Vegas sees smallest decline in seven months

8 May 2009

LAS VEGAS, Nevada -- More than 3.2 million people visited Las Vegas in March, a 6.5 percent decline from the previous March.

It was the smallest visitation decrease in seven months and, perhaps, suggests customers are responding to steep room discounts.

The average daily rate was down 31.6 percent to $92.46.

"Maybe we're turning a corner, maybe the lower rates are bringing people back," said Michael Zaletel, operator of the room-booking site But Zaletel stopped short of declaring a turnaround.

Even if people are returning, the drastic drop in room rates shows they are unwilling to spend much money.

"They are coming and they are taking the budget route," he said. "I think the city has to adjust itself."

Convention attendance also fell in March by 30 percent to 446,588 people.

Much of the decline was blamed on show rotation. ConExpo-Con/Agg, a construction industry show, was held in March 2008 at the Las Vegas Convention Center. But the show only comes here once every three years, making it hard to meet the previous year's performance standard. There was also a 19.6 percent decrease in the number of meetings and events held.

For the year, Las Vegas visitation is down 8.7 percent with 8.8 million visitors in the first three months.

March visitation was also down in Laughlin by 17.1 percent to 234,142. It fell 24 percent in Mesquite to 113,378.

The recession and room surplus that drove down rates in March, as well as in the previous several months, is continuing in May.

It's especially apparent downtown where rooms for the upcoming weekend were still available for less than $50 as of Thursday afternoon.

El Cortez and Fitzgeralds each had rooms for $43 while Binion's had rooms for $29.

The Stratosphere, which is categorized with the downtown properties in regulatory reports but is located closer to the north Strip, had rooms for $79.

At $81, the Sahara is among the cheapest Strip properties for the upcoming weekend.

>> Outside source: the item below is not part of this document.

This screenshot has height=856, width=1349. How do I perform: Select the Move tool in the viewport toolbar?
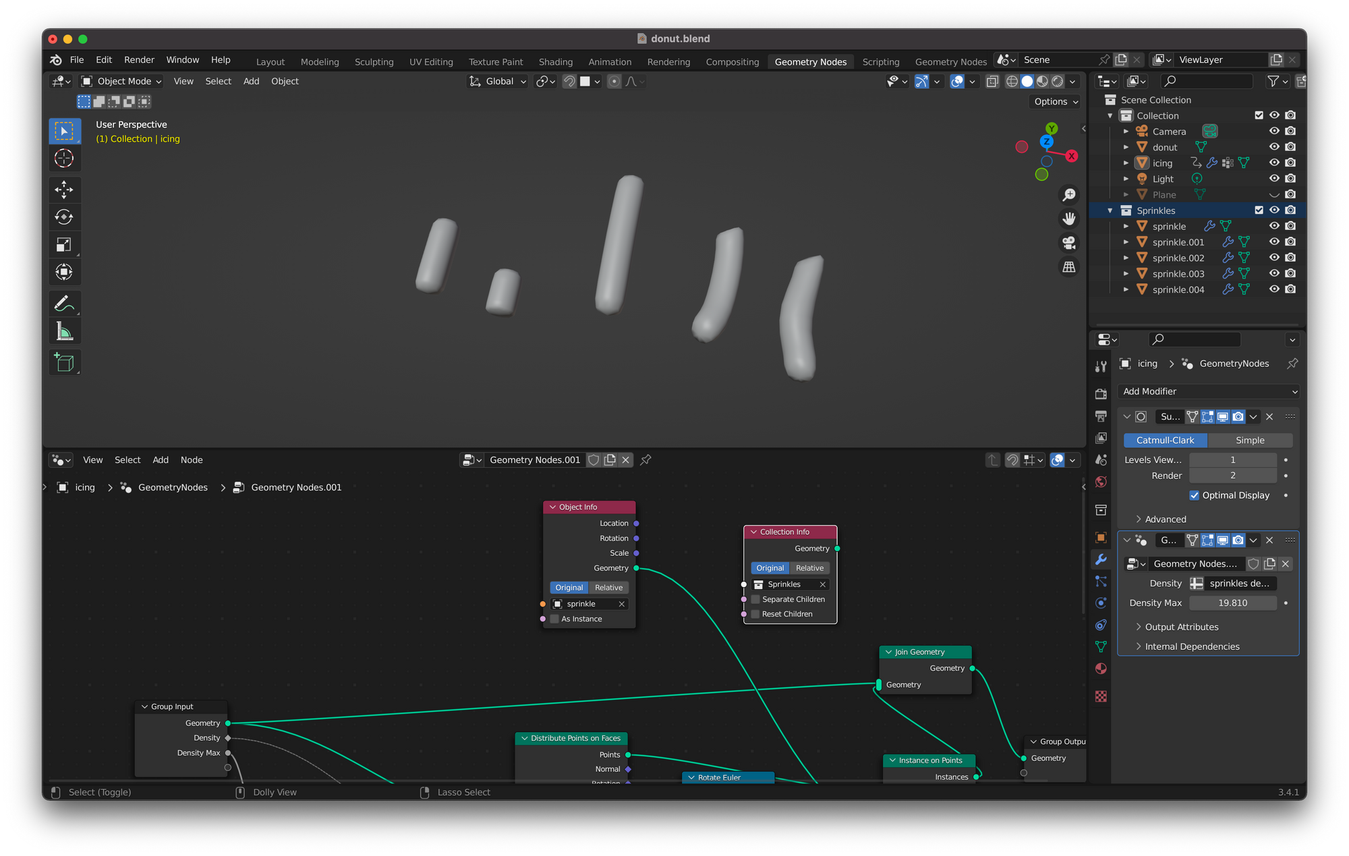pyautogui.click(x=64, y=190)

But Bill's Gamblin' Hall, Imperial Palace, Tropicana, the Riviera and Circus Circus had rooms under $100.

Matt Weatherford, operator of the Las Vegas travel site, says Las Vegas companies will need to get used to surviving on less money than in the past.

He said the era of easy money from pricey nightclubs and trendy ultralounges is over.

"You are going to be hard-pressed to find people willing to spend on bottle service or $17 beers now," Weatherford said. "Eventually people are going to be stupid with their money, but it is going to take a few years."